Blonde Redhead’s music has been described as “three dimensional haunted house whimsy.” The band formed in 1993, and their time together has always been somewhat fraught.
Singers Kazu Makino and Amadeo Pace have been both romantic and songwriting partners. Makino once sustained a horseback riding injury that damaged her head so badly, she had to re-learn how to sing.
But through it all, the band has consistently earned glowing reviews from the most discerning critics, at publications like Pitchfork and Stereogum. Blonde Redhead plays the Crescent Ballroom in Phoenix tonight. Makino joined The Show to talk about how, for her, music is about something bigger than keeping the band together.
Full conversation
KAZU MAKINO: I think I owe it to music that I was able to survive, ... especially like outer situation and life, condition, environment. I didn't choose to be born in Japan, I didn't choose to, I didn't choose my name, you know, like just things like that.
Many people didn't choose to find themselves in a certain circumstance, but your inner strength or your inner navigation would keep you surviving, you know?
SAM DINGMAN: That's really profound. I hadn't thought about that before, that there are these ways in which songwriting, or maybe just making art generally, is something that you have some measure of control over, and it helps you — I know we aren't necessarily always in control of the art that we make, but it's a way of applying control to circumstances in our life that we did not choose or can't control.
MAKINO: It's almost like all the things that you accumulate inside you, including whatever toxic things and poisonous things and whatever, that could all be released through music, which is a really great way to deal with challenges.
DINGMAN: Yeah. Yeah. You know, that idea that of not necessarily being in control of the music, it makes me think of a quote of yours I read that I wanted to ask you about. You were talking about performing live, and you said you go into another dimension.

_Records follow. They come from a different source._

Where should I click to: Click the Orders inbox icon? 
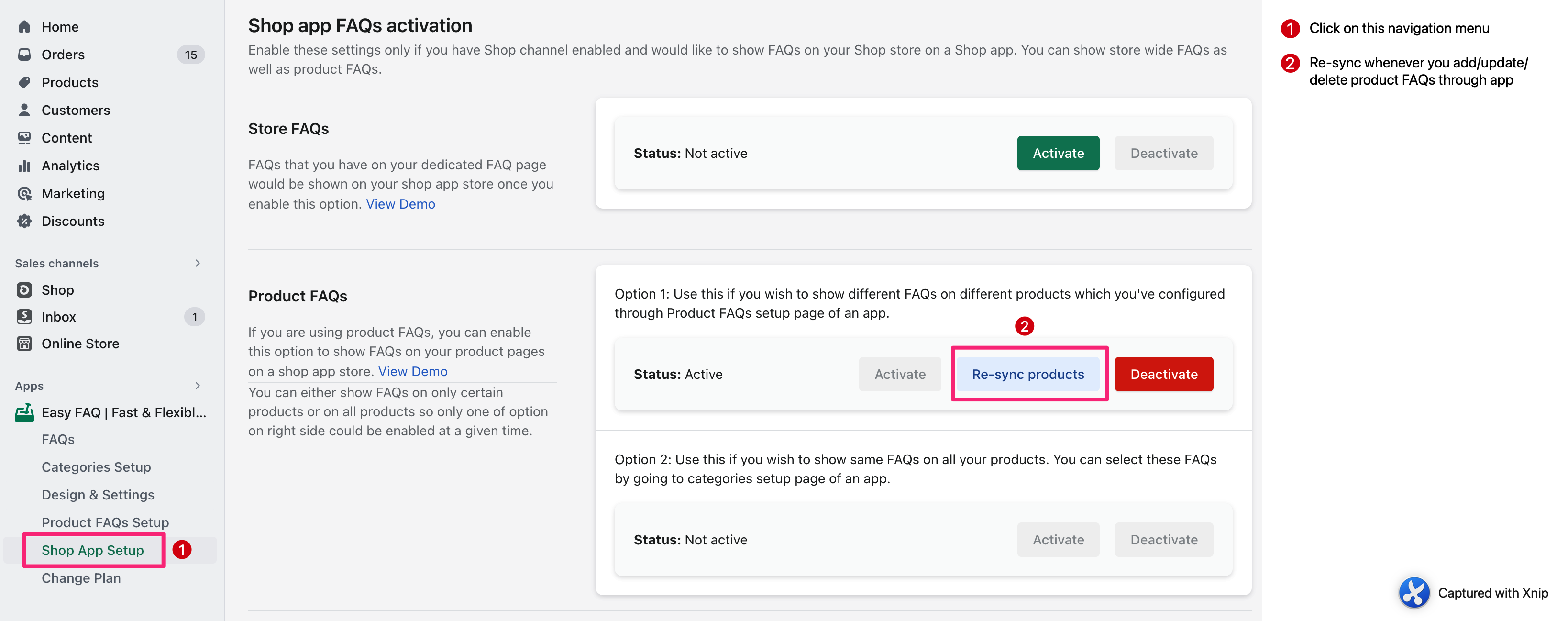coord(24,55)
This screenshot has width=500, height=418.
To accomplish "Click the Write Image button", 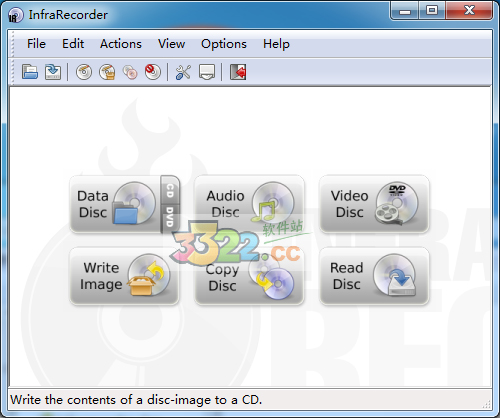I will (x=124, y=276).
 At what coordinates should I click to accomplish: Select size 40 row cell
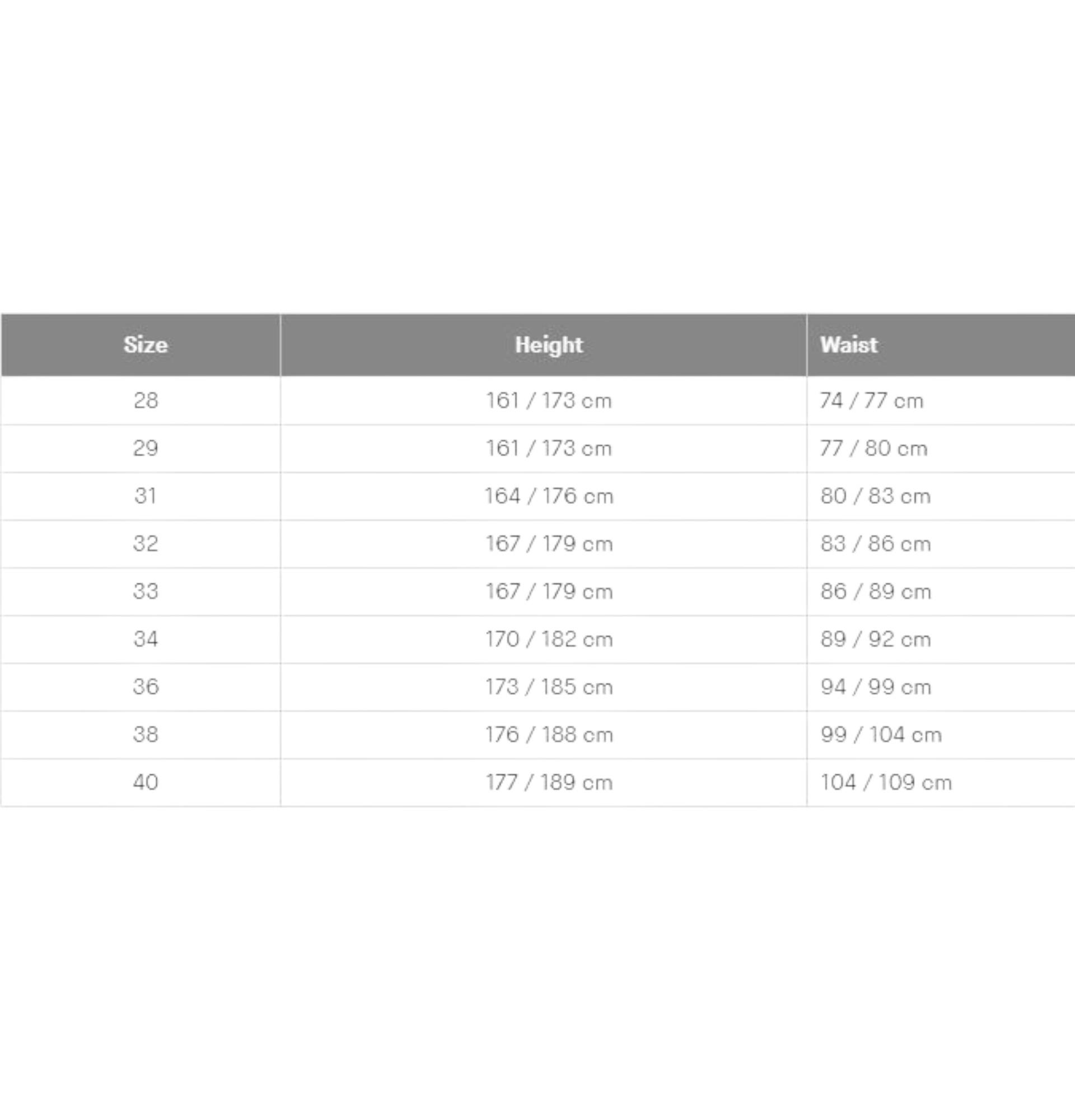(146, 782)
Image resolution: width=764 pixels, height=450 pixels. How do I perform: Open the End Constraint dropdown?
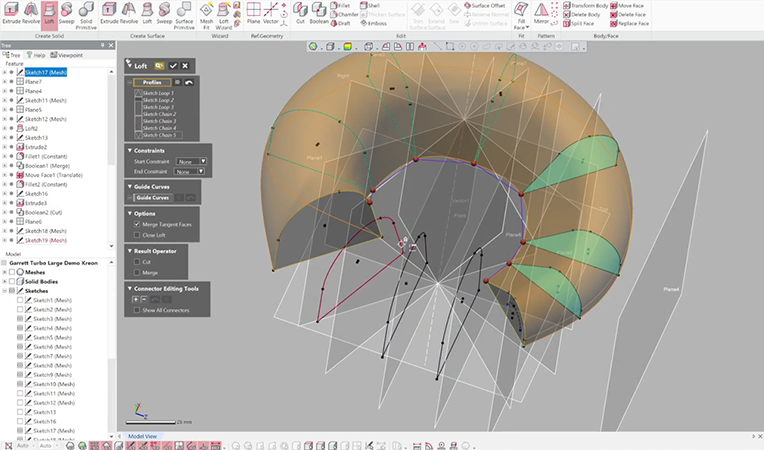(191, 171)
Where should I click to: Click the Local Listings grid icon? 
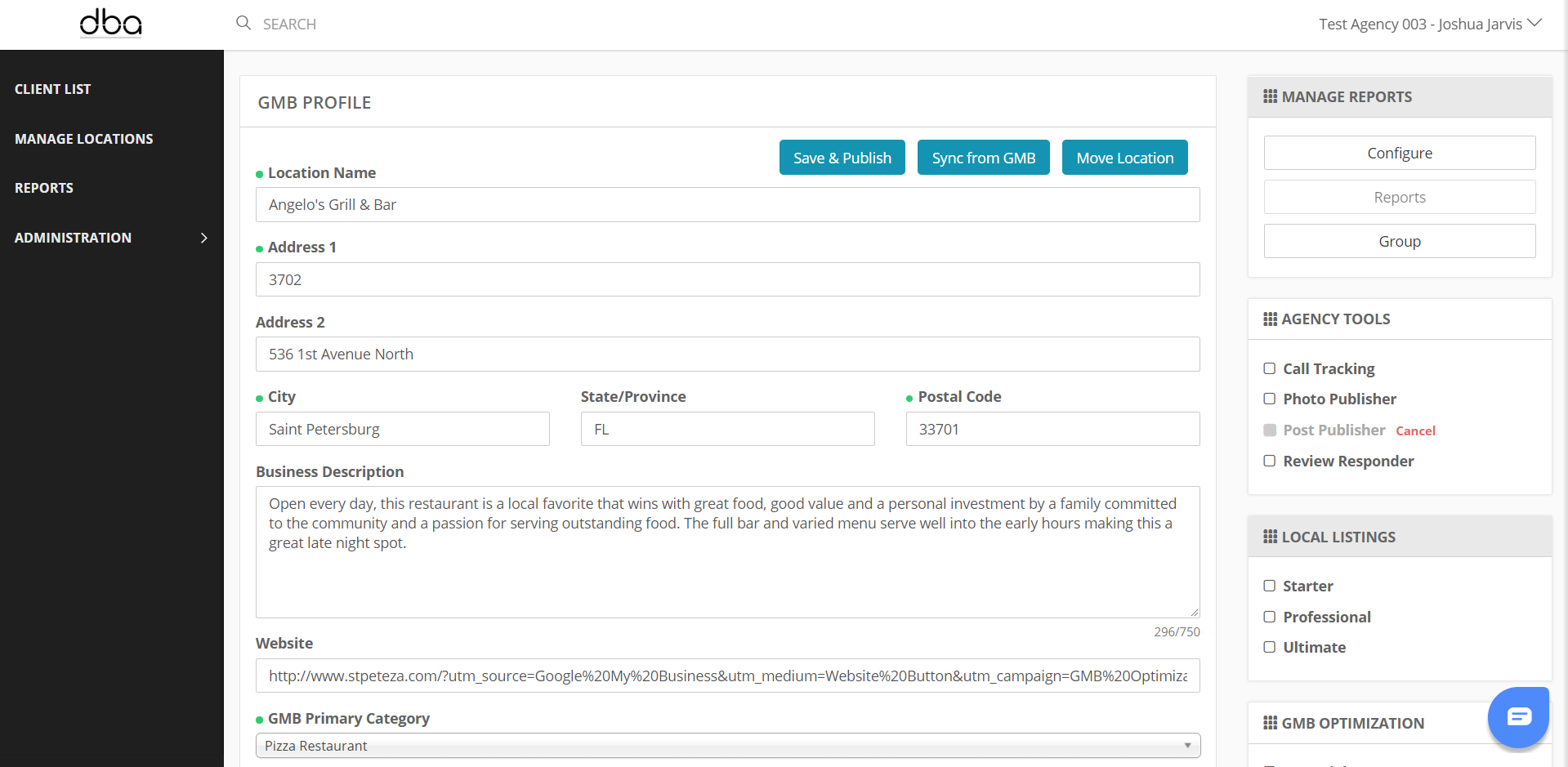pos(1270,537)
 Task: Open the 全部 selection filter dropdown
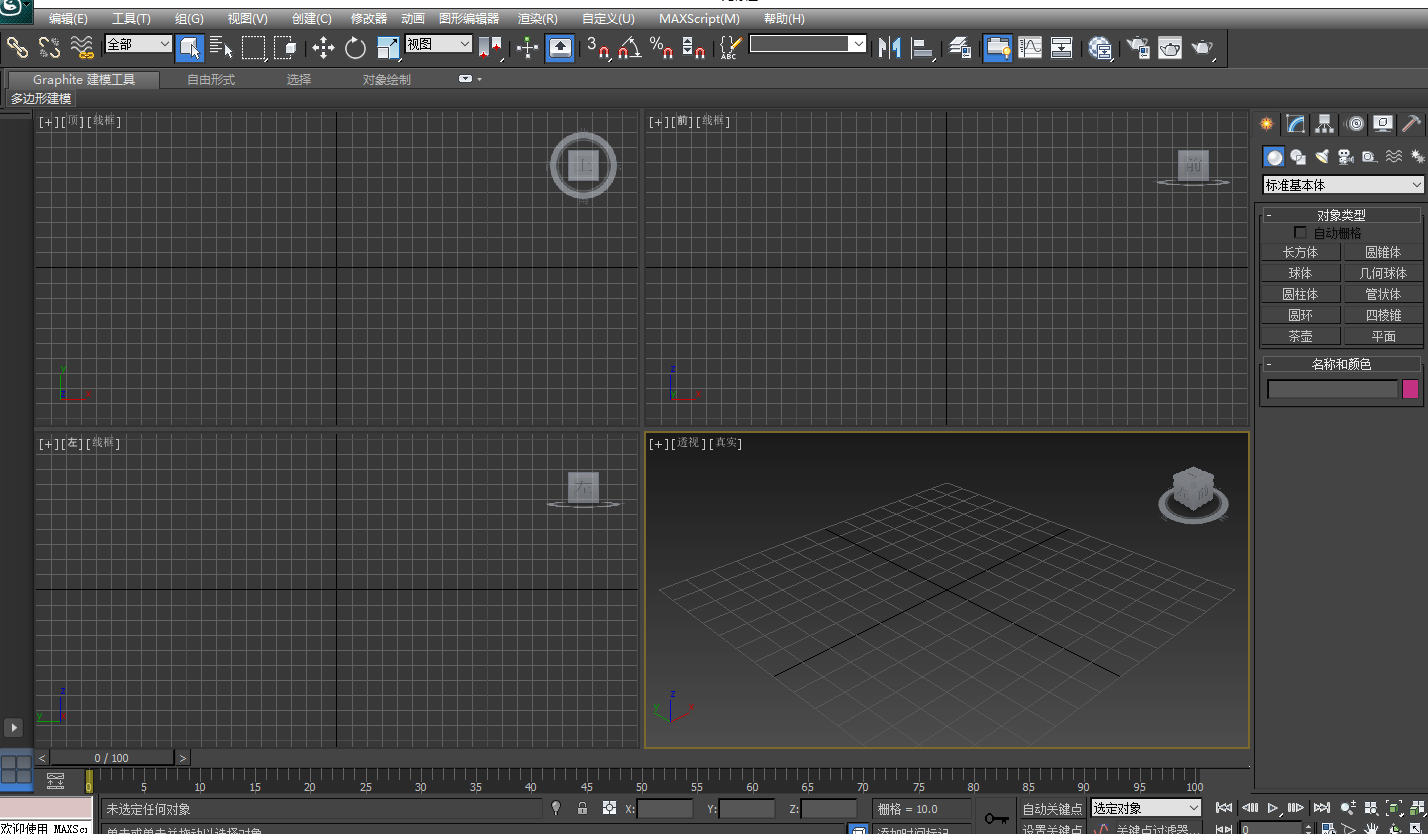pos(139,44)
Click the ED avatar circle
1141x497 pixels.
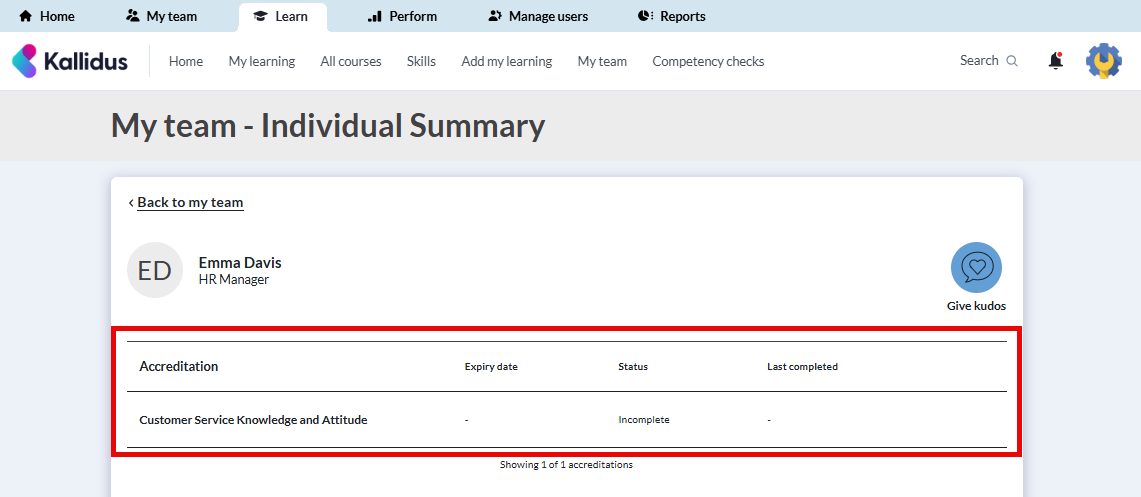[155, 270]
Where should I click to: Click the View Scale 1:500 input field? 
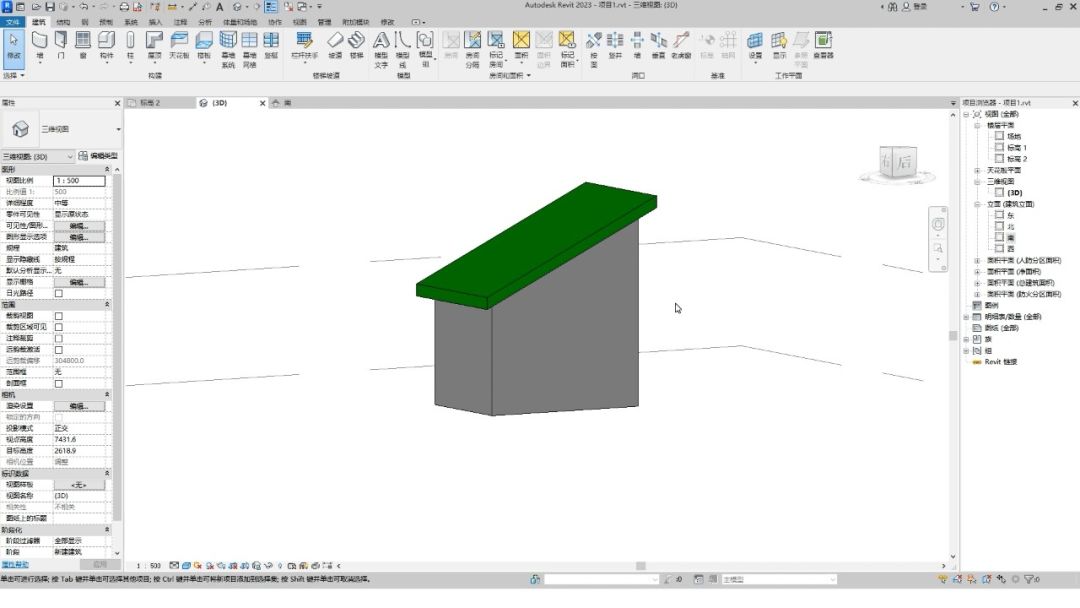tap(78, 180)
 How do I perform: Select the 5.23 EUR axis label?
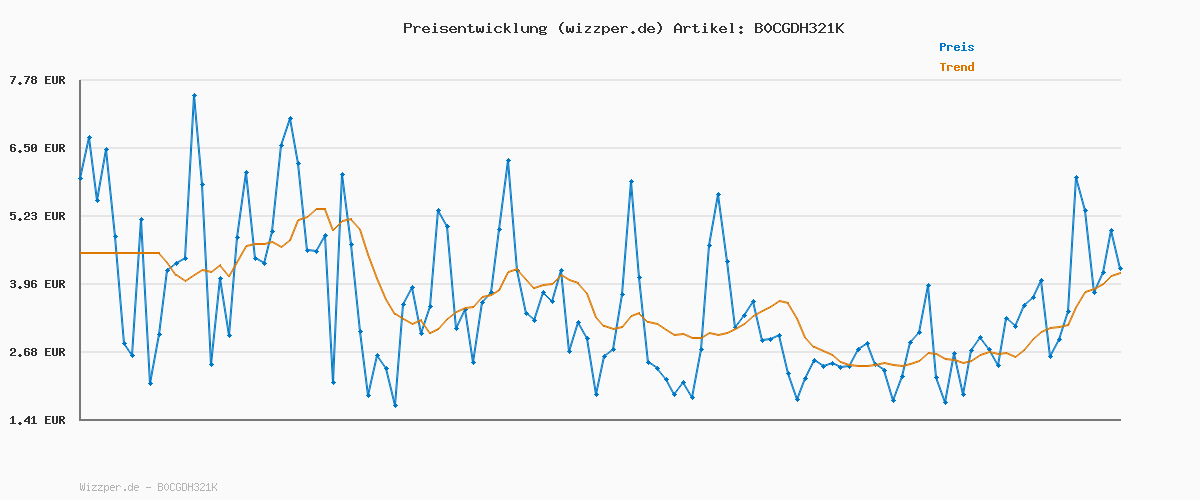[x=37, y=216]
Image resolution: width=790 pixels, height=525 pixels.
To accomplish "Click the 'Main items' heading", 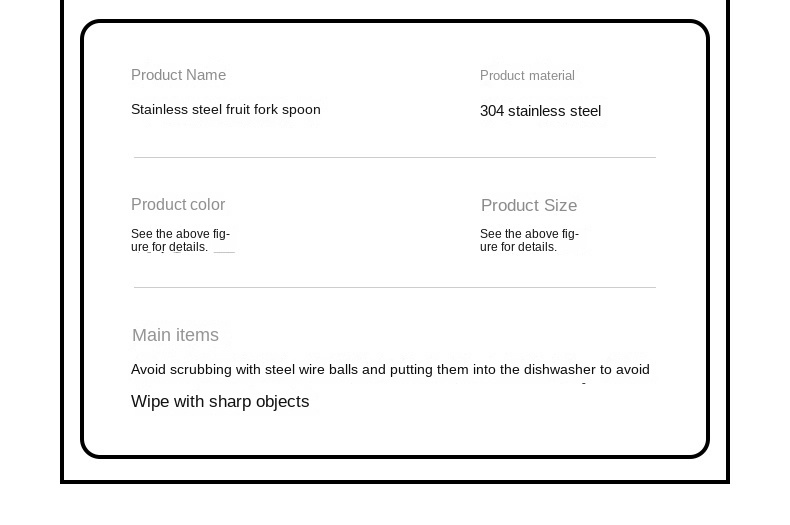I will click(175, 335).
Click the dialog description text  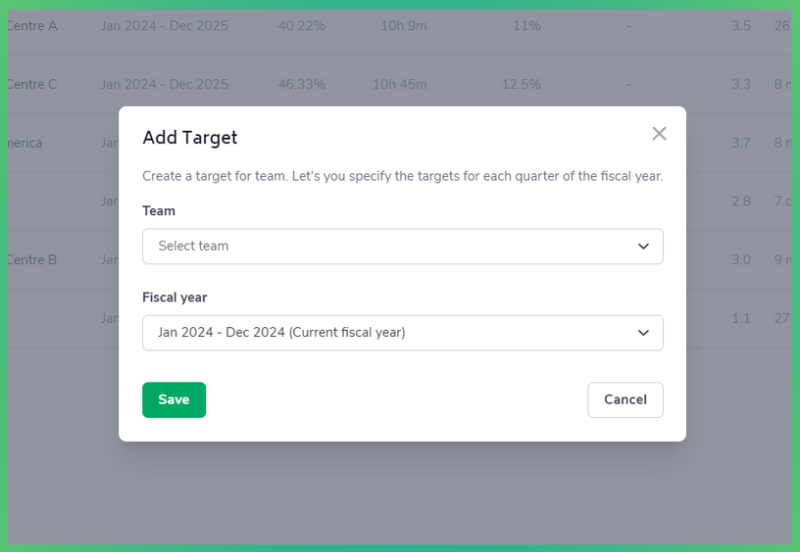(402, 176)
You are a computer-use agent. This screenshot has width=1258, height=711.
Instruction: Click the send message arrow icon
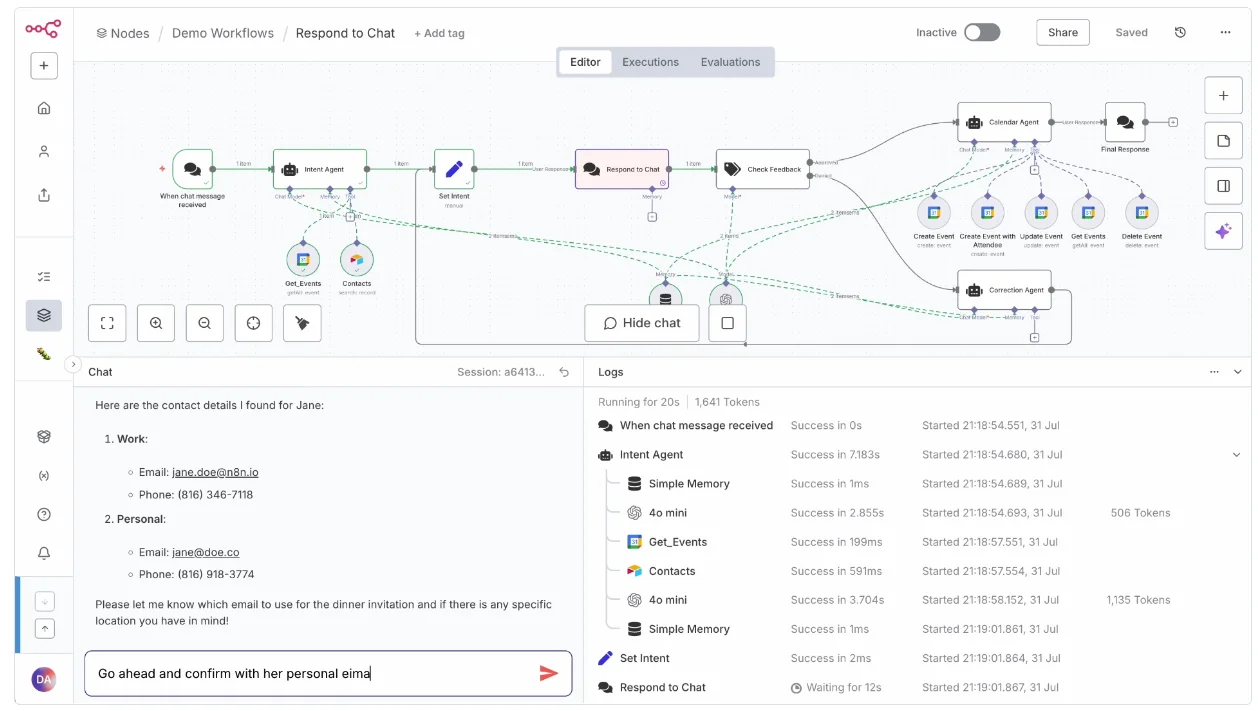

MAKINO: I mean, ideally. You don't always succeed, you know? But it does feel sometimes you could be in the right place and right moment and this sort of the sense that something is lifting you up, and you get to kind of almost leave your own body like, or you become, uninhibited. Like I'm extremely awkward, like a shy individual, I find myself. And for me to play music is a great way to relate to outside world, I suppose. And then you'd be less shy.
DINGMAN: Yeah. Can I ask, does the person you are when you're performing music and you have that interdimensional feeling, does it feel like the same person that you are when you're not playing music or, or does it feel like two different people?
MAKINO: Well, it's complicated. Sometimes I feel so at ease about playing music, but it doesn't feel like I'm doing it. Like I hear myself, and it sounds so strong. But then, is it really me that's singing?
I feel almost like a microphone is doing the job because I never, ever sing offstage. Sometimes I go days without saying anything. Or just at times I feel like even if I stop singing, the microphone will keep going.
DINGMAN: Wow. There's another line from the latest record, “Sit Down for Dinner” that I wanted to ask you about that really just hit me very hard. I kind of can't stop thinking about it actually. The line is, “We all had plans before when we got hit.”
Can you tell me the backstory of that lyric?
MAKINO: I, I think it happens so much, you know, something catastrophic. It could be 9/11, it could be pandemic, it could be Gaza invasion. It seems that right now we're like in a generation or era, that we are just having successive historical events. It almost feels unfair that this generation or this era is such a historical, huge catastrophic succession of them, it feels like to me.
DINGMAN: Yeah. Yeah. That makes me think again of one of my, probably my favorite song from the record actually, which is “Rest of Her Life”. It's a really, really beautiful song, and there's this, this idea of the main character in the song — who I assumed was you — talking about leaving one chapter behind and walking on. You say "she walks without you." What were you thinking about anything in particular with that song related to what we've been talking about?
MAKINO: The longer you live, the more things you lose. And the more you have, the more you experience beautiful things that you also have higher and higher risk of losing them, the things that matter to you. And I think that's just the way that it is, but nobody warns you about that, right? Like, as you get older, it's not something that you think about when you're a little child.
DINGMAN: Right. Well, I guess as a last question, we've been talking so much about these things that happen in life that you can't choose and using music as a way of processing the impact of those things and how difficult it is to move on from them.
I know that you've said over the years that for Blonde Redhead, being a band is not always easy. You guys have dealt with a lot of upheaval and tumultuousness. You, you've even said, I believe that this most recent record is probably the last one you'll make.
And yet here you are, a year after the record came out, still on tour, still making the music. And for decades now, you guys have chosen, even in the midst of all of this, to keep being a band and to keep this thing consistent. Tell me about where you are with all that, in this moment.
MAKINO: Yeah, it's really interesting because like we were talking about like, this was not my plan. But your plan goes out the window because world, it throws you into this scenario, this situation that you did not see coming at all. And yet you deal with it in a small way. You deal with it.
My small way was to keep writing songs and to release this album. But I had no anticipation that anybody would want to listen to this. I've always put everything that I have at the time into music. You do your very best, and whether we like it or not, we are built to play music. It seems like that, yeah.